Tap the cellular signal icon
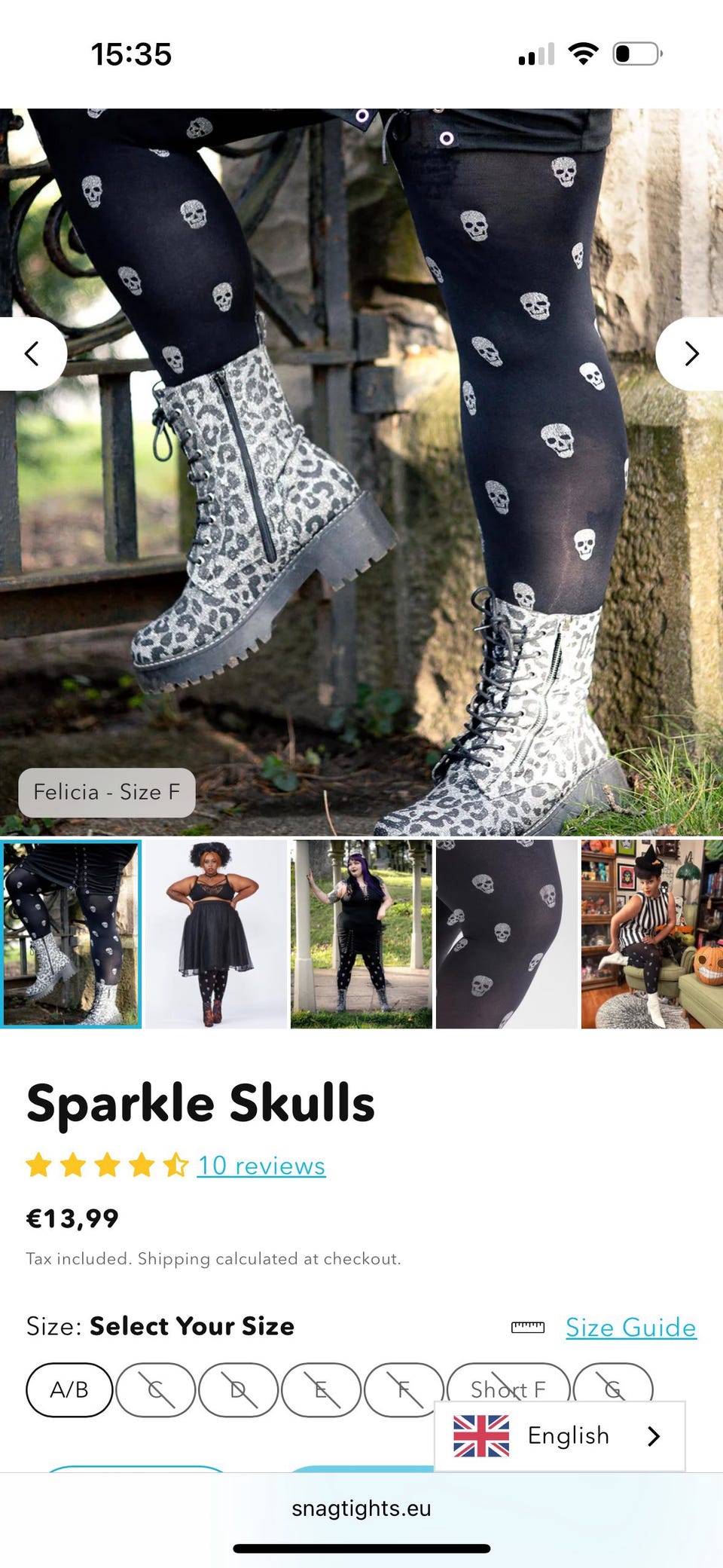The width and height of the screenshot is (723, 1568). [536, 54]
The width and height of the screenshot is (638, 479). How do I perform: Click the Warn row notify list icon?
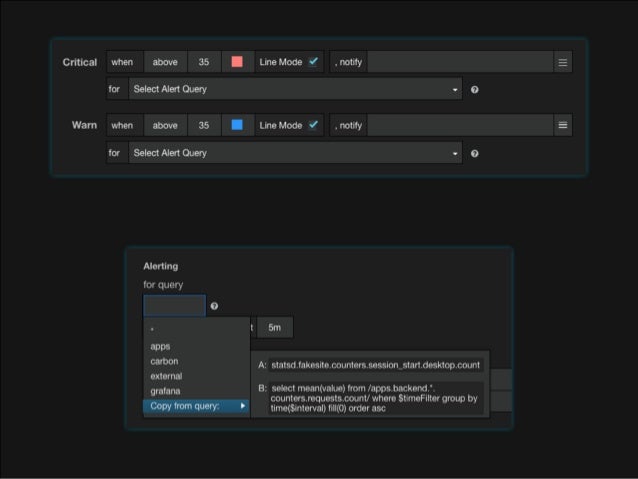(x=563, y=125)
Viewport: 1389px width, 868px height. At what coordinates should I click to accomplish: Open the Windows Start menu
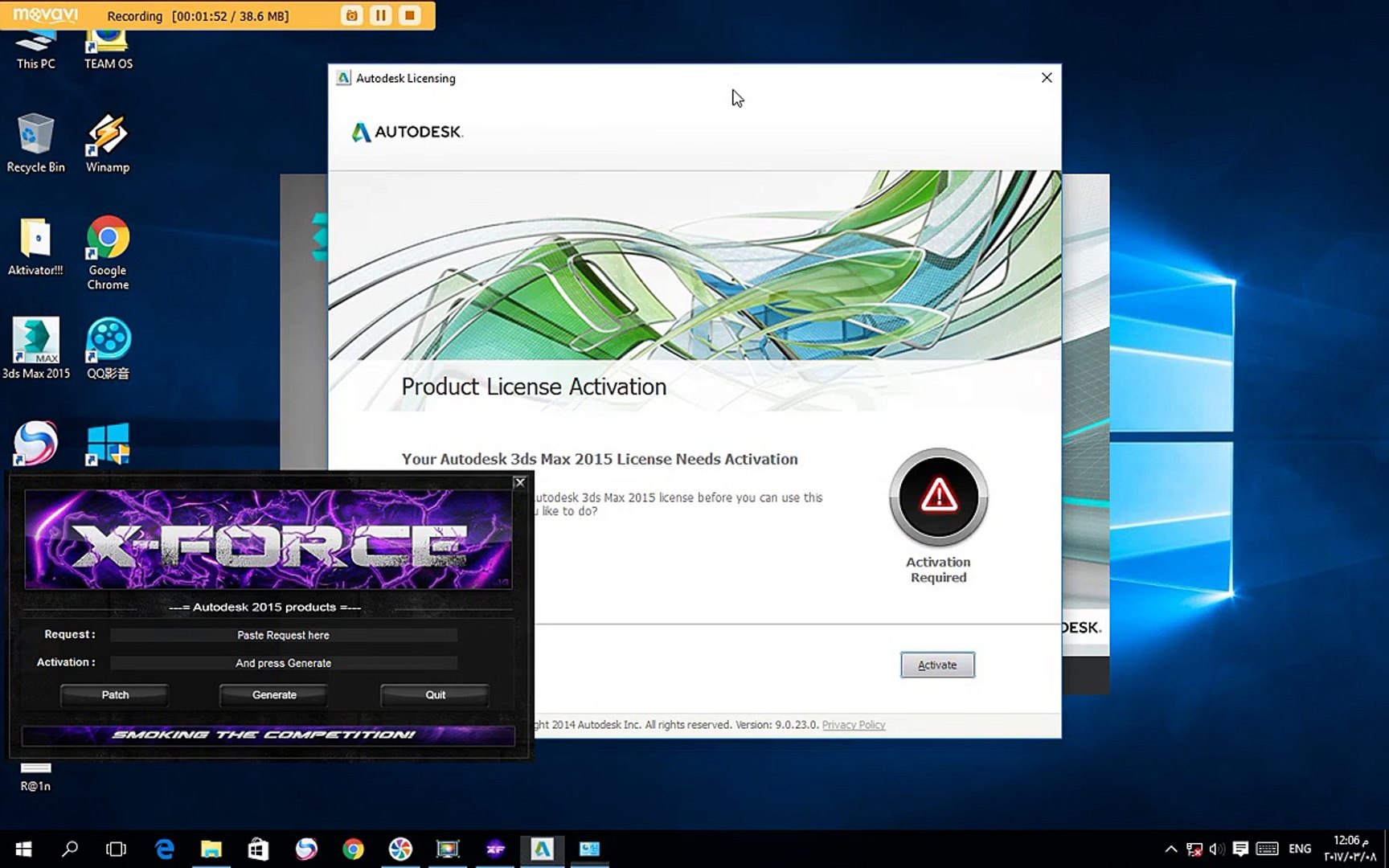(23, 850)
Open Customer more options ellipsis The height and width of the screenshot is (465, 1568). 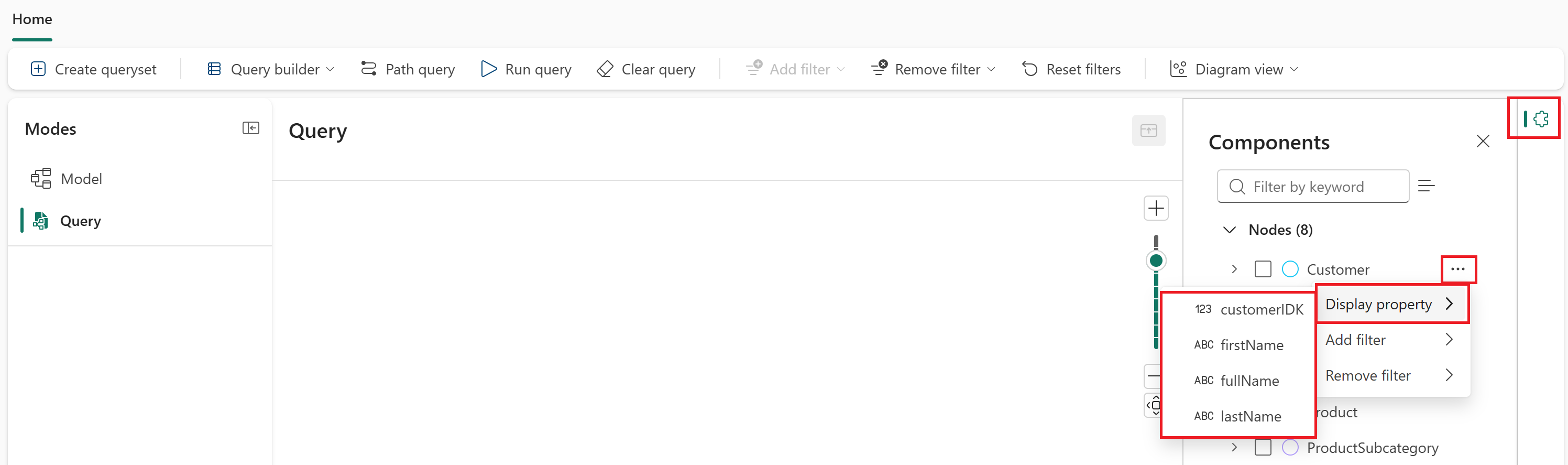point(1458,269)
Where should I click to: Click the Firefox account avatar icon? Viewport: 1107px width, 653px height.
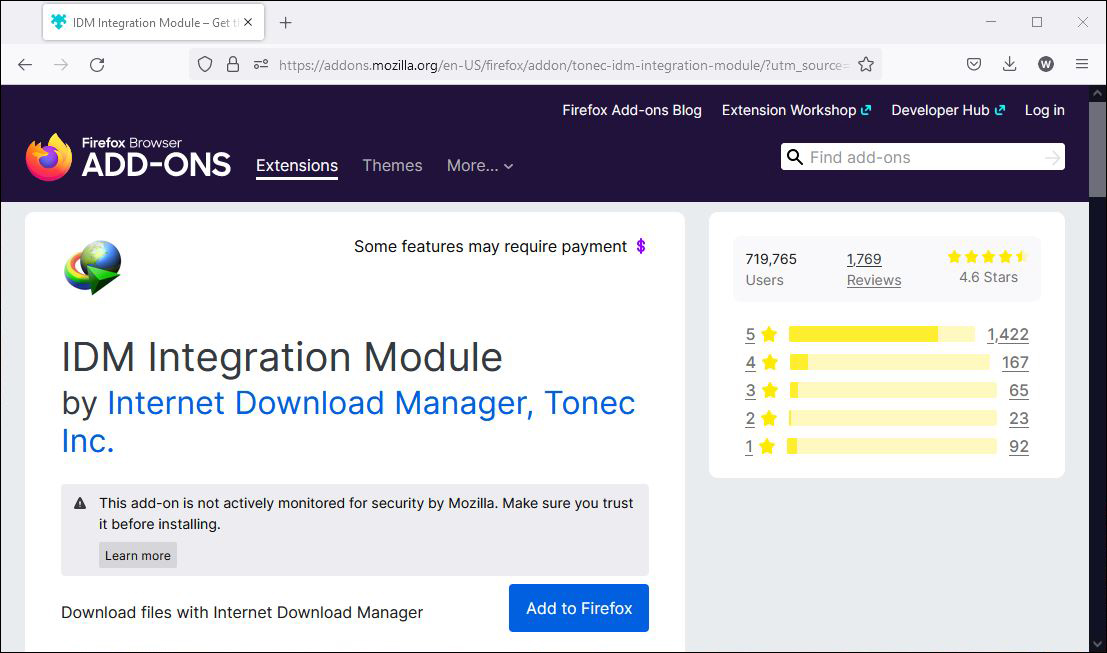[1045, 64]
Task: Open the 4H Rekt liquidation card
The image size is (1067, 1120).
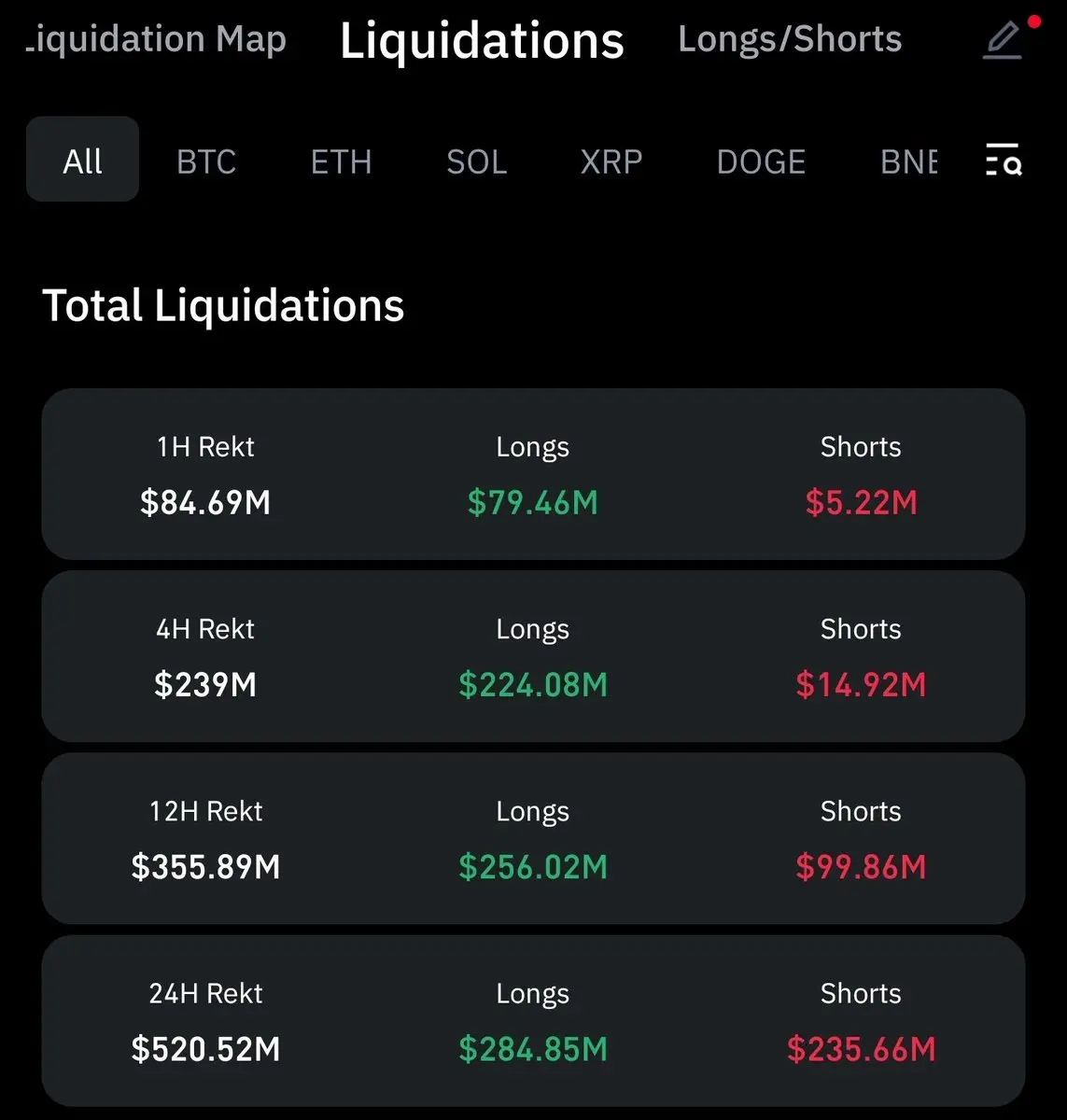Action: click(532, 656)
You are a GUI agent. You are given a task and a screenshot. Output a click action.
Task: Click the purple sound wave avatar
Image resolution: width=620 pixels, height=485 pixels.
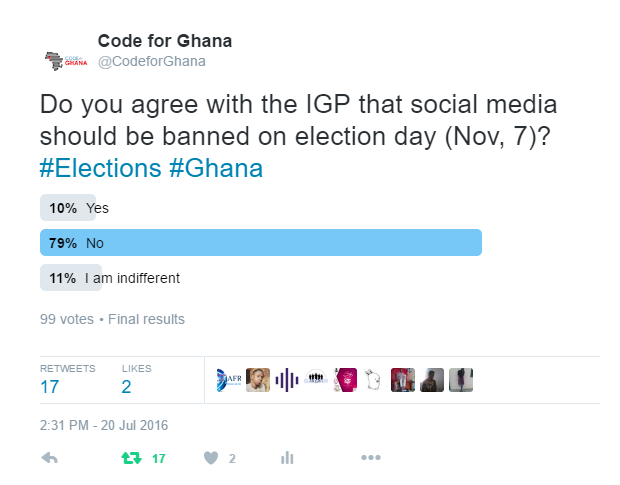287,380
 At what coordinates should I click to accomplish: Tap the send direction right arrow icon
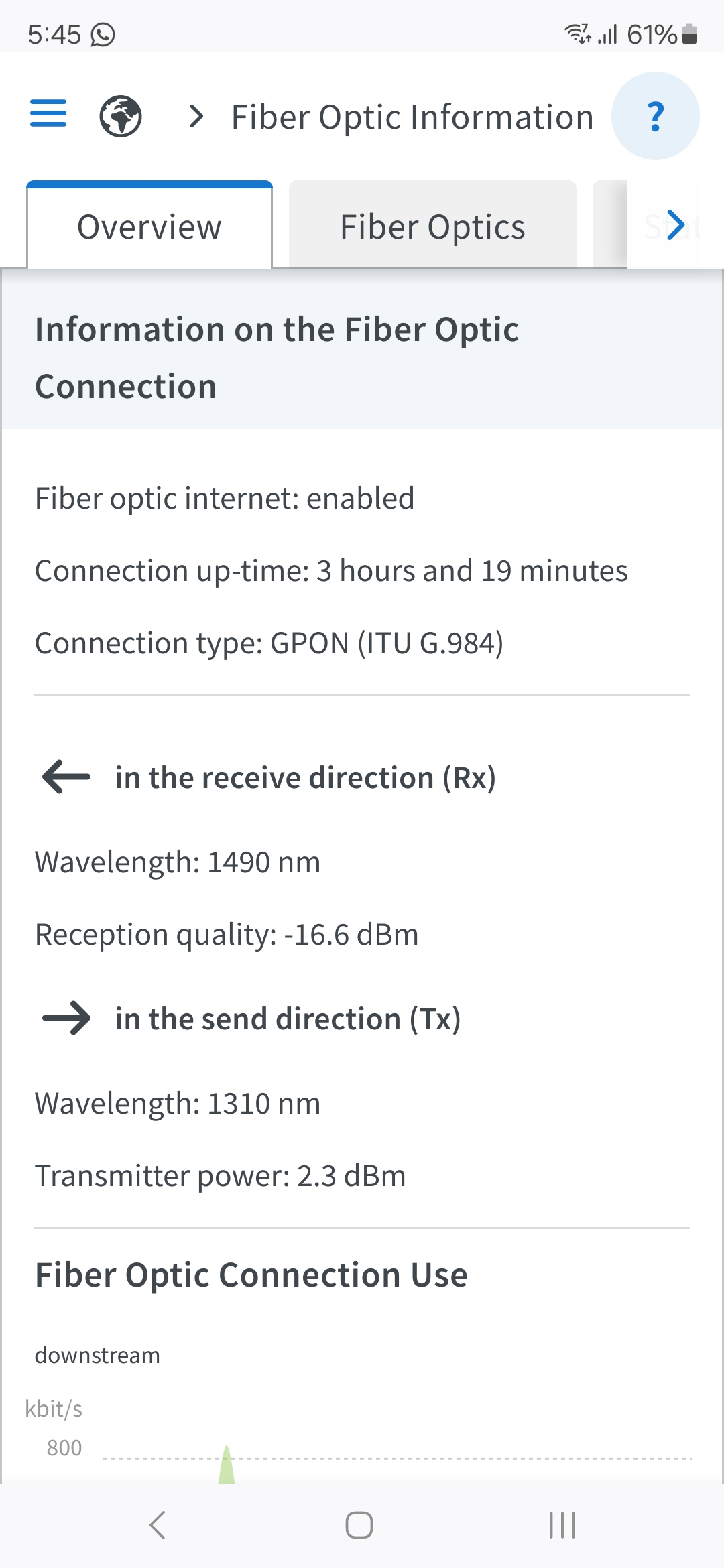coord(66,1018)
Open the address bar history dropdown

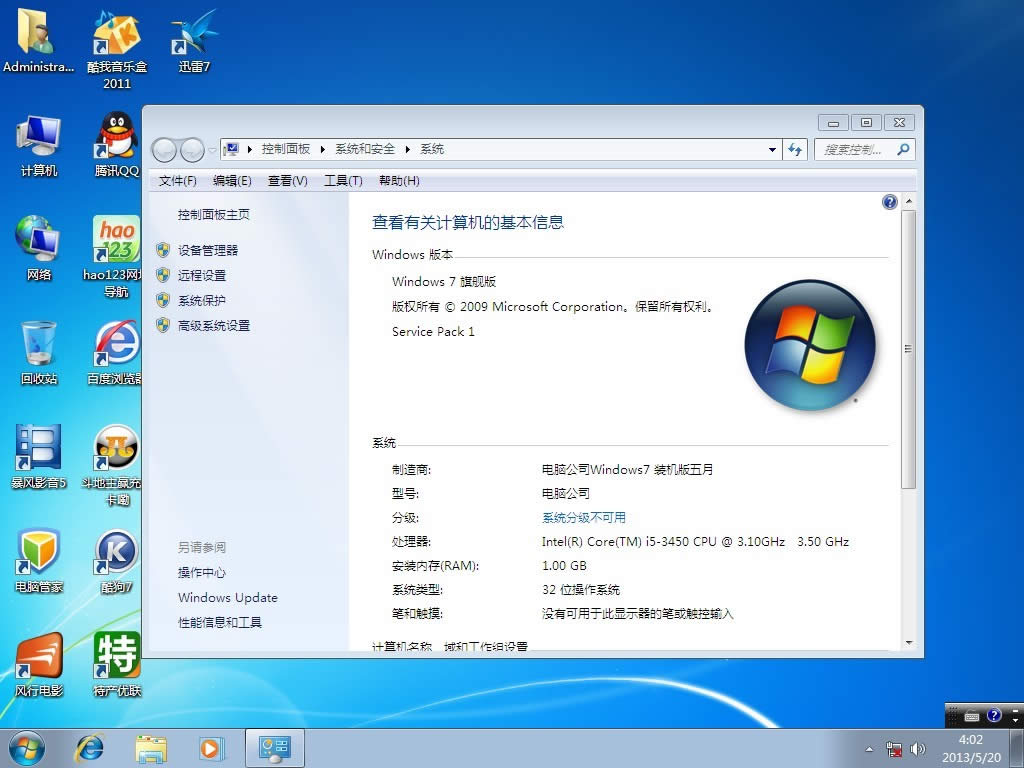click(772, 148)
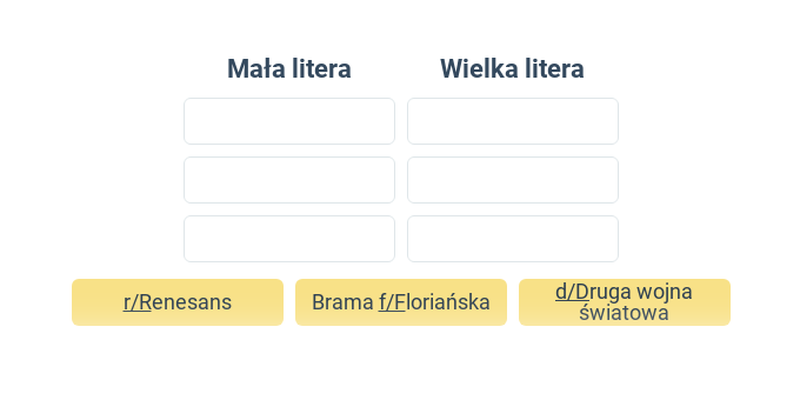This screenshot has width=800, height=400.
Task: Click the word Brama in the yellow tile
Action: 342,302
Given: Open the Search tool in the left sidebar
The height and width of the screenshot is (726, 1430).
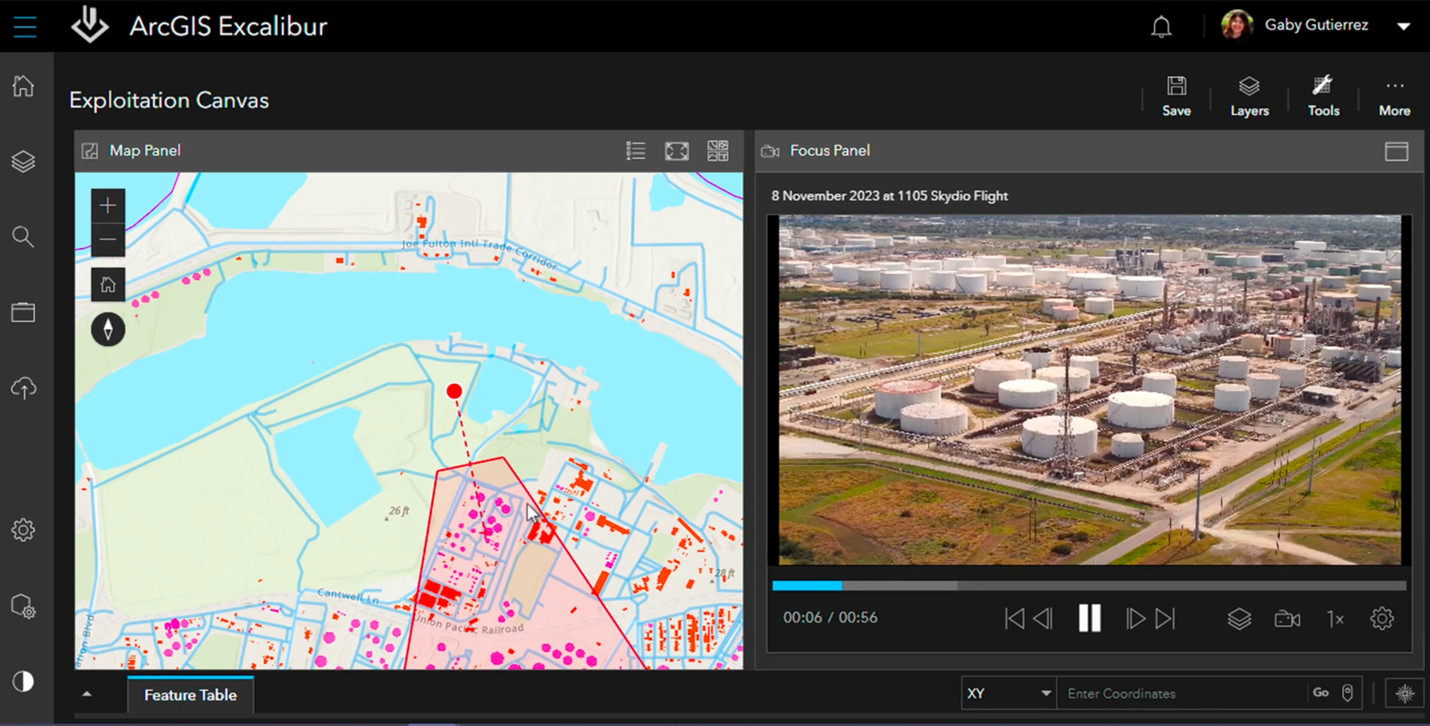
§
- **Exercise requirements**: The lines to repeat run from the line containing "Task: Open the 4H Rekt liquidation card" through the last line of the material above; give them exactly, without the pictures.

- **Task solution**:
Task: Open the 4H Rekt liquidation card
The image size is (1067, 1120).
Action: click(532, 656)
You are a GUI agent. You are given a task and a screenshot. Output a click action.
Task: Click the purple sound wave avatar
Image resolution: width=620 pixels, height=485 pixels.
287,380
 At what coordinates should I click to accomplish: Tap the send direction right arrow icon
coord(66,1018)
Open the address bar history dropdown

click(772, 148)
This screenshot has width=800, height=400.
Task: Click the word Brama in the yellow tile
Action: 342,302
Given: Open the Search tool in the left sidebar
The height and width of the screenshot is (726, 1430).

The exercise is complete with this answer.